(Dataset records)

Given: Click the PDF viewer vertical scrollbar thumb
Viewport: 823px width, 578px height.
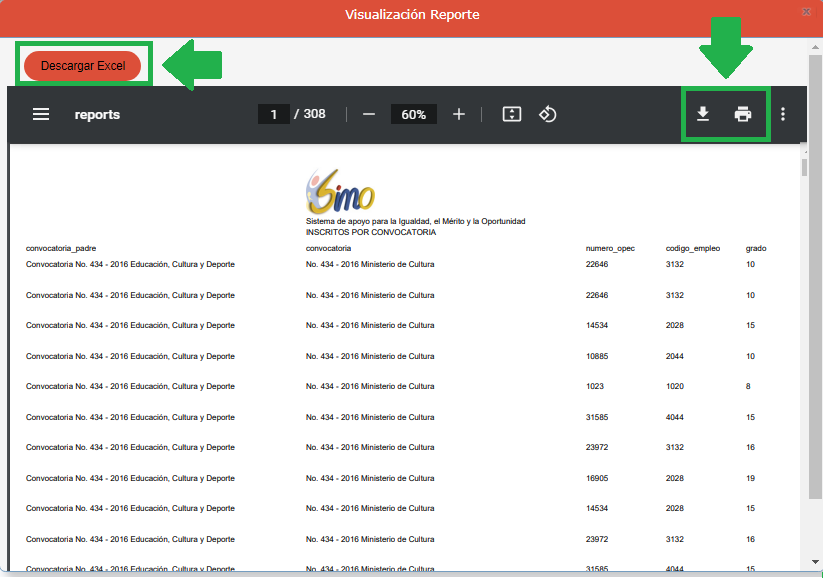Looking at the screenshot, I should pos(804,166).
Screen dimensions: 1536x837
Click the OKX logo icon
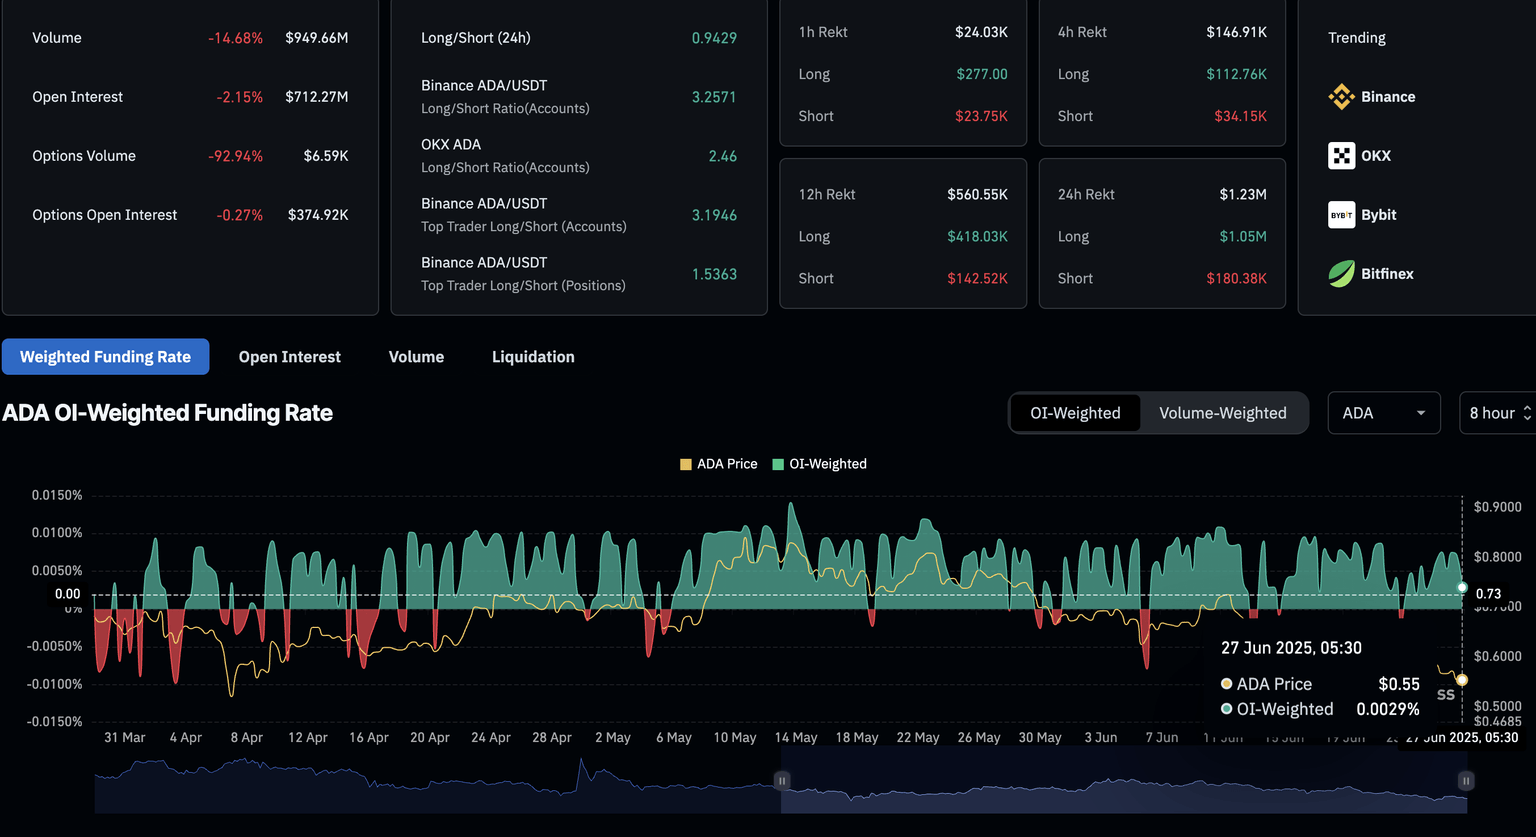coord(1341,156)
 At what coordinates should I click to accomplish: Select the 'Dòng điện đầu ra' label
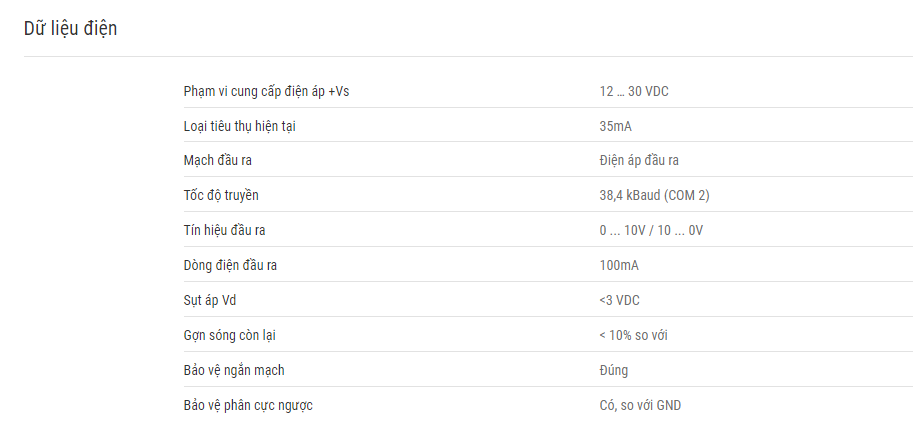click(230, 265)
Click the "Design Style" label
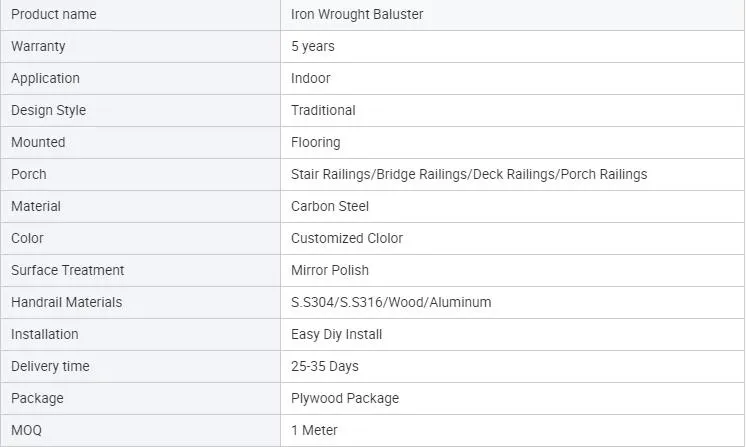Image resolution: width=746 pixels, height=447 pixels. [x=48, y=110]
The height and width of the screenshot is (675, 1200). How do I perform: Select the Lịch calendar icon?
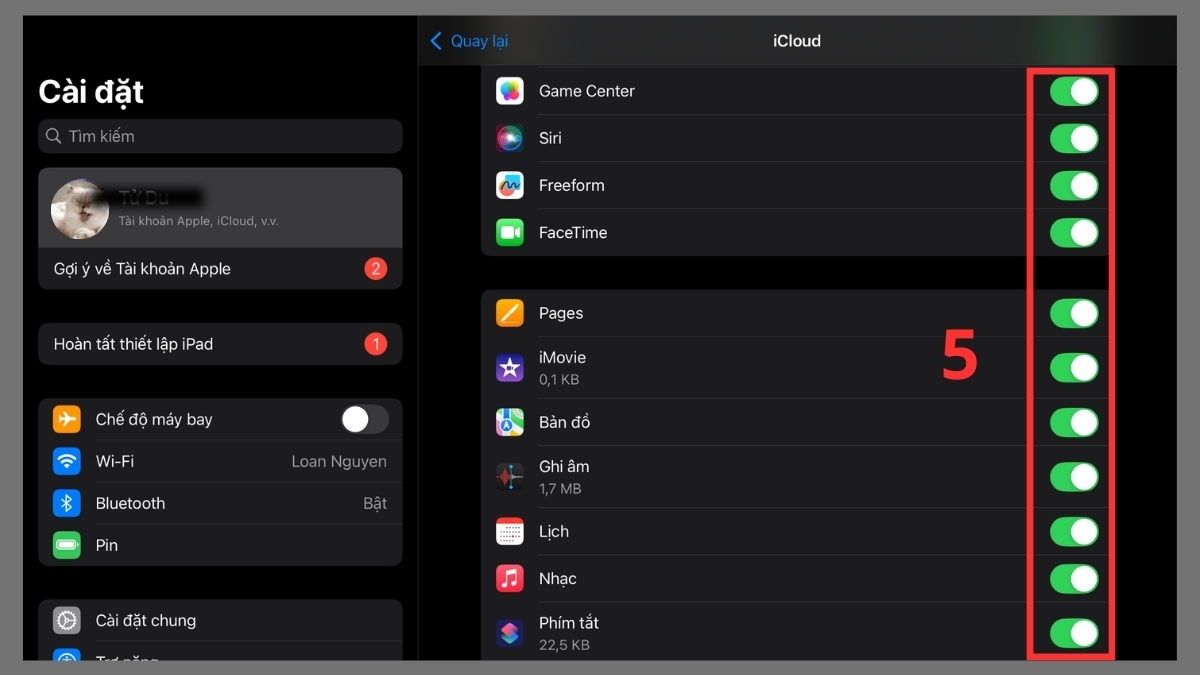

:: WORK ITEM ::
Starting at the line that contains "At what coordinates", write out every line through the end of the entries, both ends included, without any pictures.

:: RESPONSE TO THE TASK ::
 At what coordinates should I click to accomplish: Select the 'Dòng điện đầu ra' label
click(230, 265)
Click the "Design Style" label
Image resolution: width=746 pixels, height=447 pixels. [x=48, y=110]
The height and width of the screenshot is (675, 1200). How do I perform: Select the Lịch calendar icon?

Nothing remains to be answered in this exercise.